Streetsblog reached out to StreetsPAC for comment and was sent the following statement from Executive Director Eric McClure:

It seems that Commissioner Garcia perhaps phrased her answer to a typical Marcia Kramer, preserve-the-driving-status-quo, gotcha-style question in a way that didn’t convey what she intended. She has not talked about licensing anywhere in her platform, in any discussions we’ve had with her, or anywhere else written or oral, to our knowledge, and it doesn’t appear to reflect any of her crystallized, progressive policy views.

As e-bikes and other newer electrified micro-mobility modes continue to increase in popularity, there will be growing pains and an ongoing dialogue and policy push-and-pull as we integrate them into the everyday mix on the city’s streets. No jurisdiction nationally or internationally that we know of has ever seriously attempted a DMV-style licensure or registration regime for low-speed, lightweight, two-wheeled vehicles, and we certainly don't expect New York City will be the first. Commissioner Garcia is a data-driven executive, and we’re confident that were she to take a close look at the data on the effect that this type of regulation has on suppressing ridership, she would not conclude that it would be something her administration would pursue. She’s been clear that she has no interest in shifting bike (or scooter or skateboard) trips to car trips.

I should also point out that no mayor (including Mayor Bloomberg and certainly not Mayor de Blasio) has ever given as full-throated a critique of private motor vehicle use, or as wholehearted an endorsement of cycling, as Kathryn Garcia gave at the debate last night.

Kramer has long been obsessed with supposedly reckless cyclists, despite city data showing very few crashes involving cyclists and virtually all city injuries being caused by car or truck drivers.

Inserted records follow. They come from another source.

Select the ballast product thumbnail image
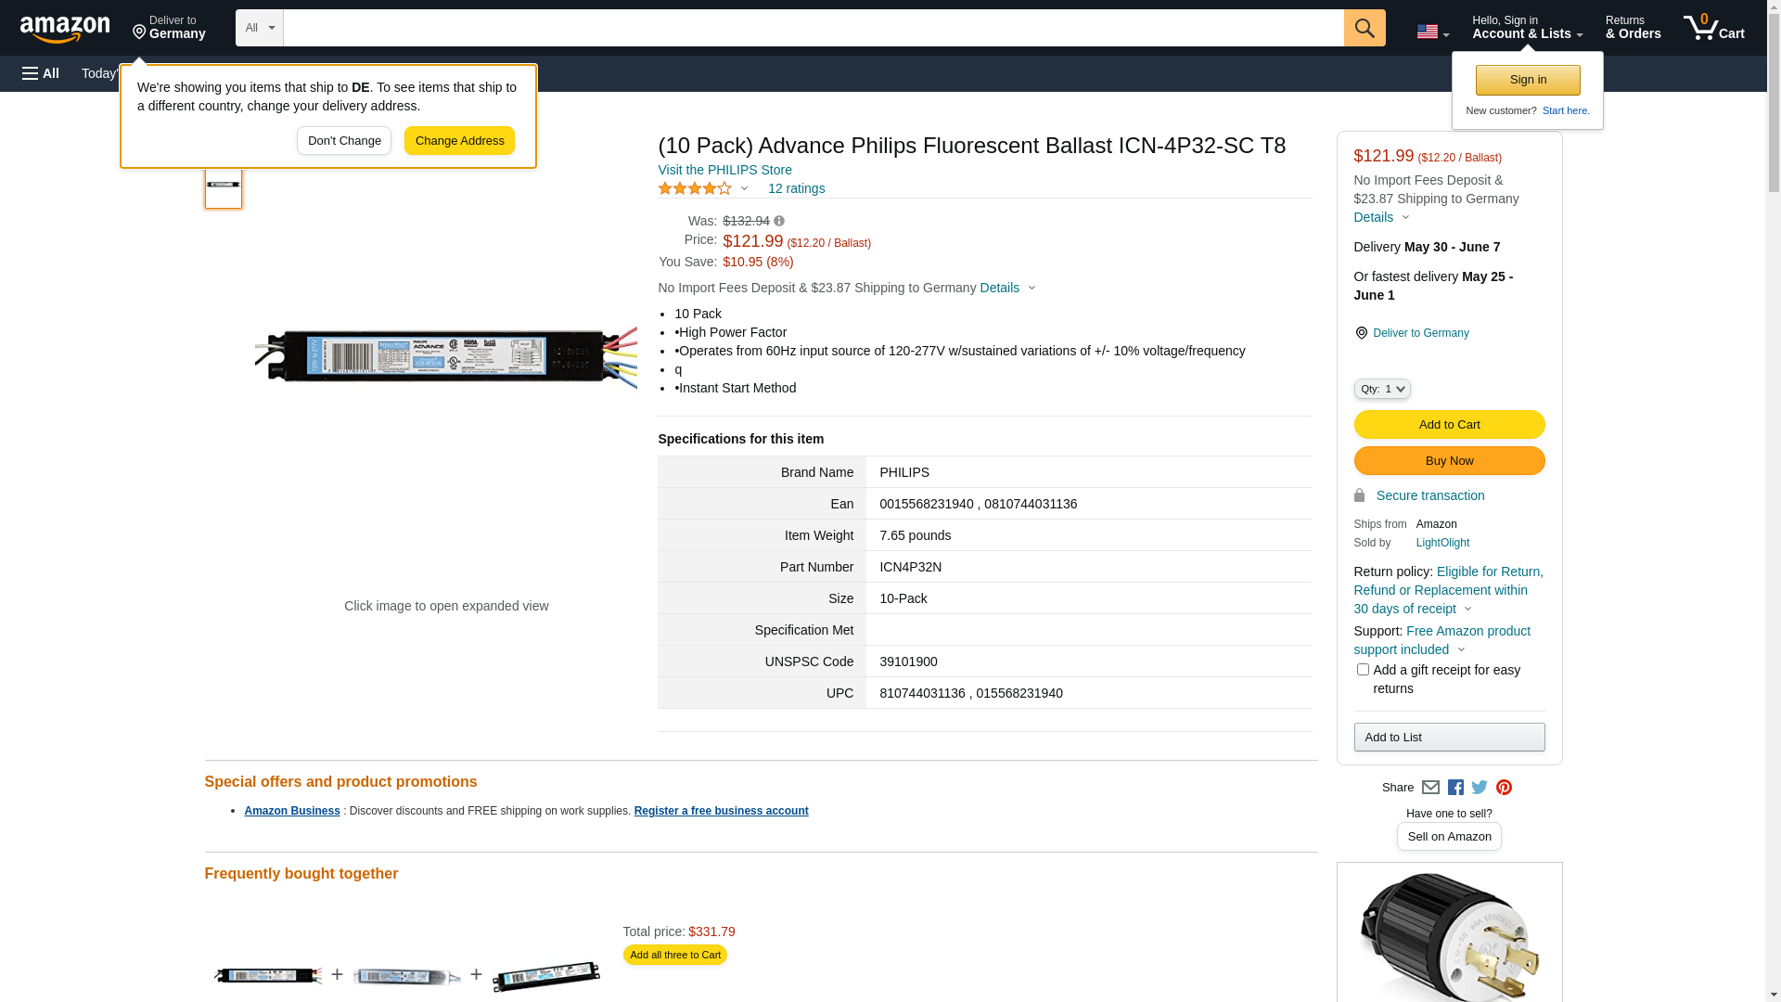Viewport: 1781px width, 1002px height. 224,186
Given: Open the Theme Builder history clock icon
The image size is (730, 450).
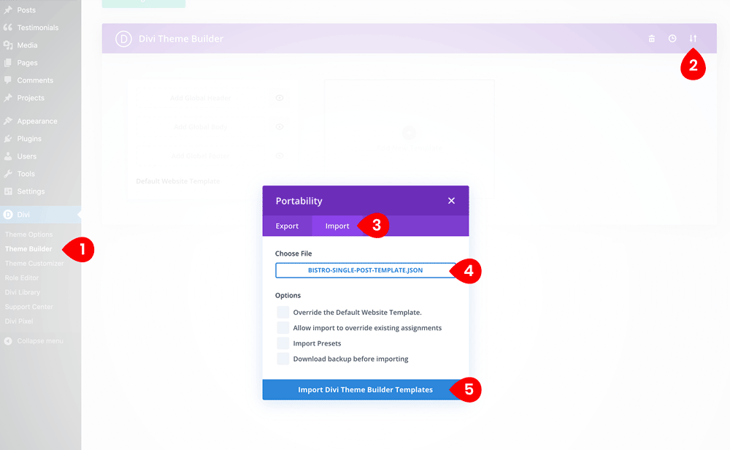Looking at the screenshot, I should coord(672,39).
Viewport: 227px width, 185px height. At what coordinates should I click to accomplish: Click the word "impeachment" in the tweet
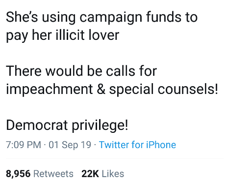pos(50,90)
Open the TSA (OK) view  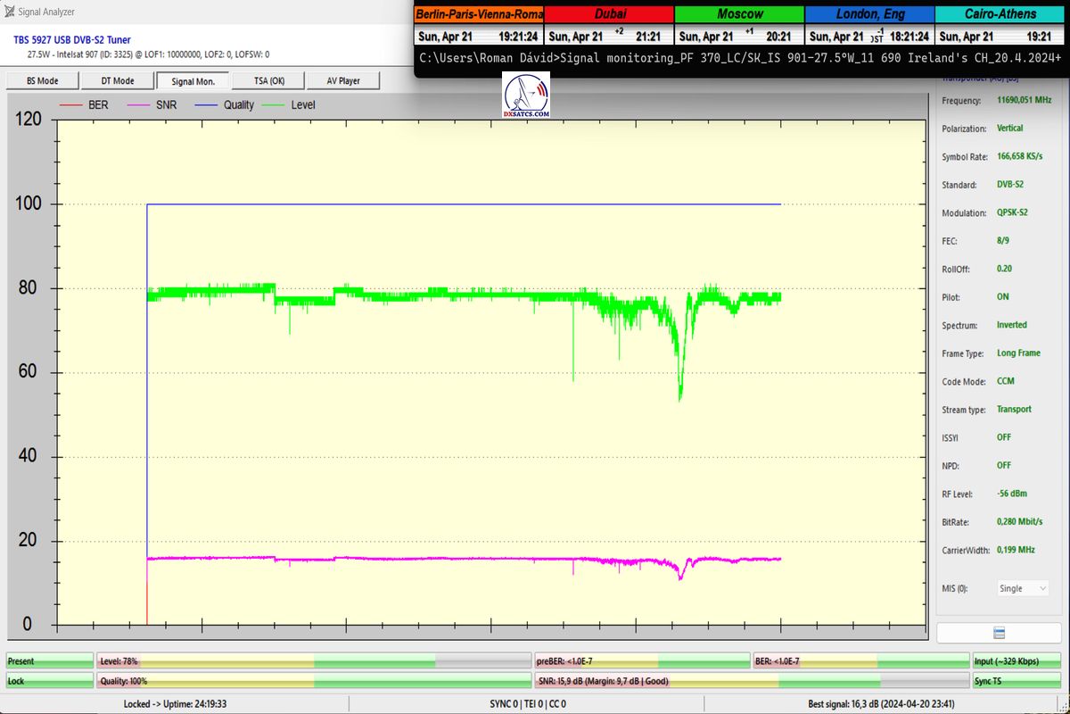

Still, her question does come in the context of a growing backlash to electric bike riders, specifically the fastest ones preferred by delivery workers — whose livings depend on speed and whose far-flung assignments are chosen by their delivery companies.

At the same time, there is a boom in all manner of cycling, and the construction of bike lanes has not kept pace, as all of the candidates (but not their inquisitor) acknowledged.

Last week, an Upper West Side community board panel called for a full ban of all e-bikes, including Citi Bike pedal-assist bikes, from bike lanes — an idea outright dismissed by Mayor de Blasio.

When a member of the board’s transportation committee suggested a safer plan of action than a ban — i.e. building more and wider bike lanes — the motion was rejected.